**Task material**
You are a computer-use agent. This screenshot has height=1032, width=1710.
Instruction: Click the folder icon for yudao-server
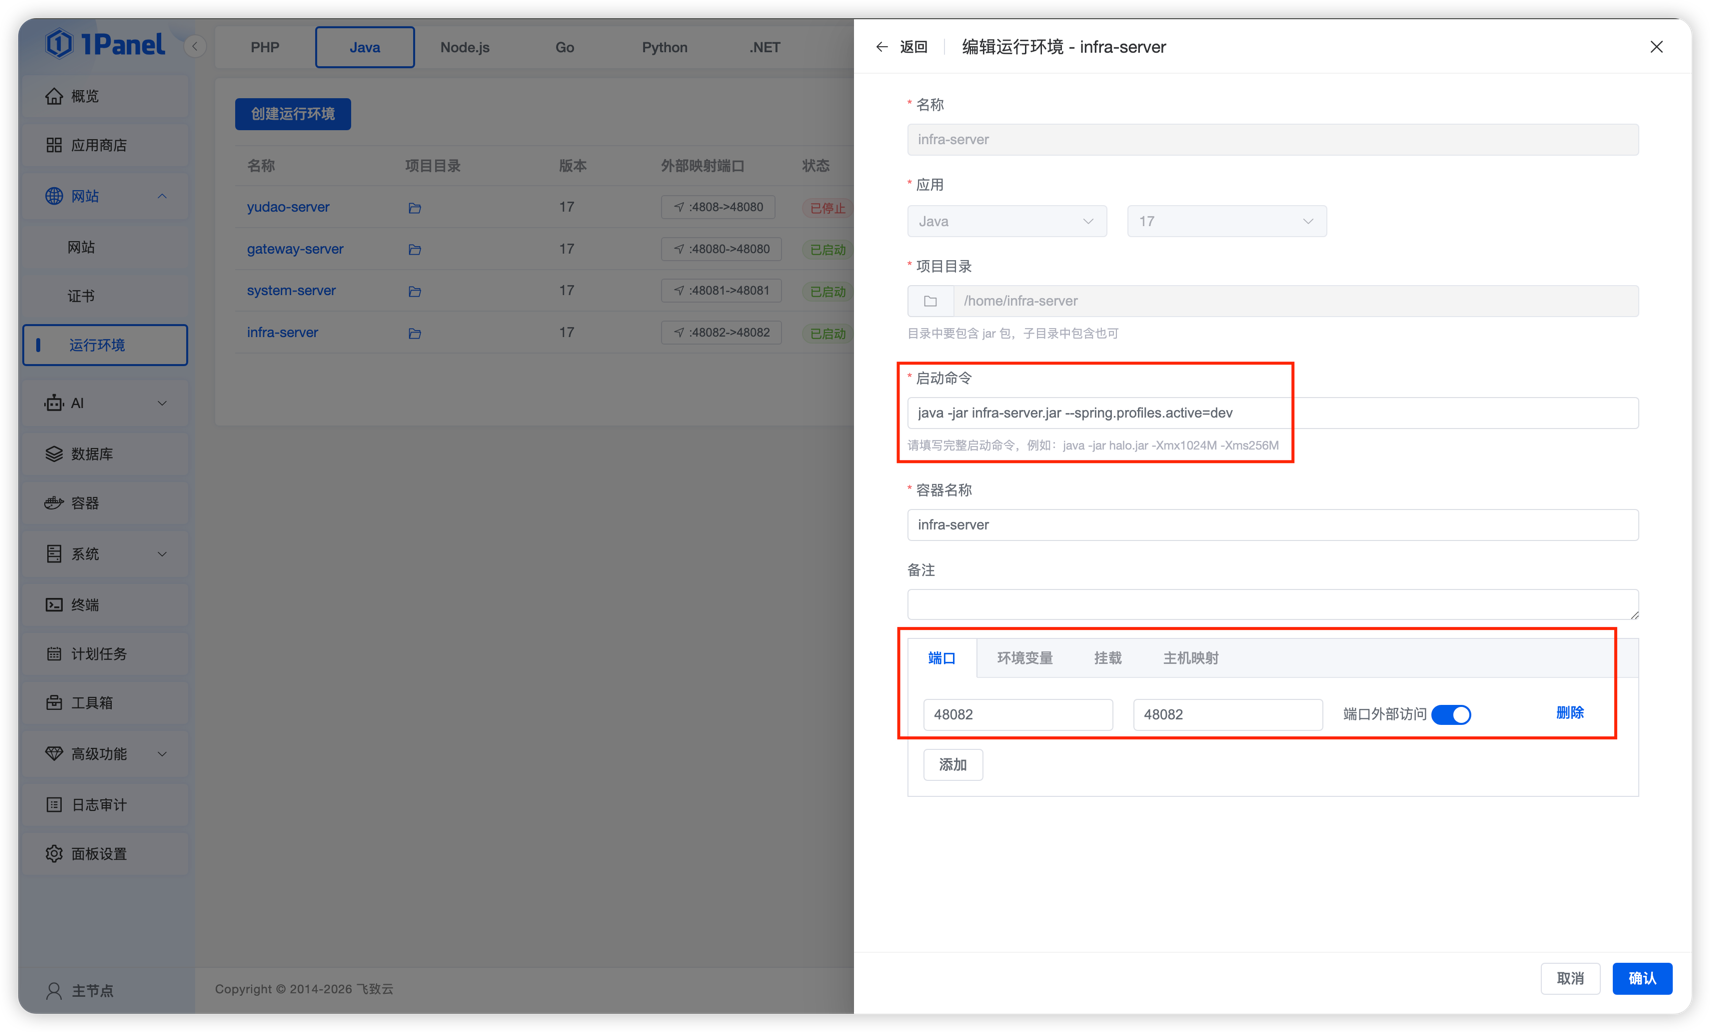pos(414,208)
--
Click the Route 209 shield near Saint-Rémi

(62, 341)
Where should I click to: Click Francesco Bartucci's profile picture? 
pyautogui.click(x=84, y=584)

**Job**
Copy out every line from the one containing "Click the Route 209 shield near Saint-Rémi" down to the one containing "pyautogui.click(x=84, y=584)", both included, keeping each character unchanged.

**Solution to this exercise**
Click the Route 209 shield near Saint-Rémi

(62, 341)
Where should I click to: Click Francesco Bartucci's profile picture? 
pyautogui.click(x=84, y=584)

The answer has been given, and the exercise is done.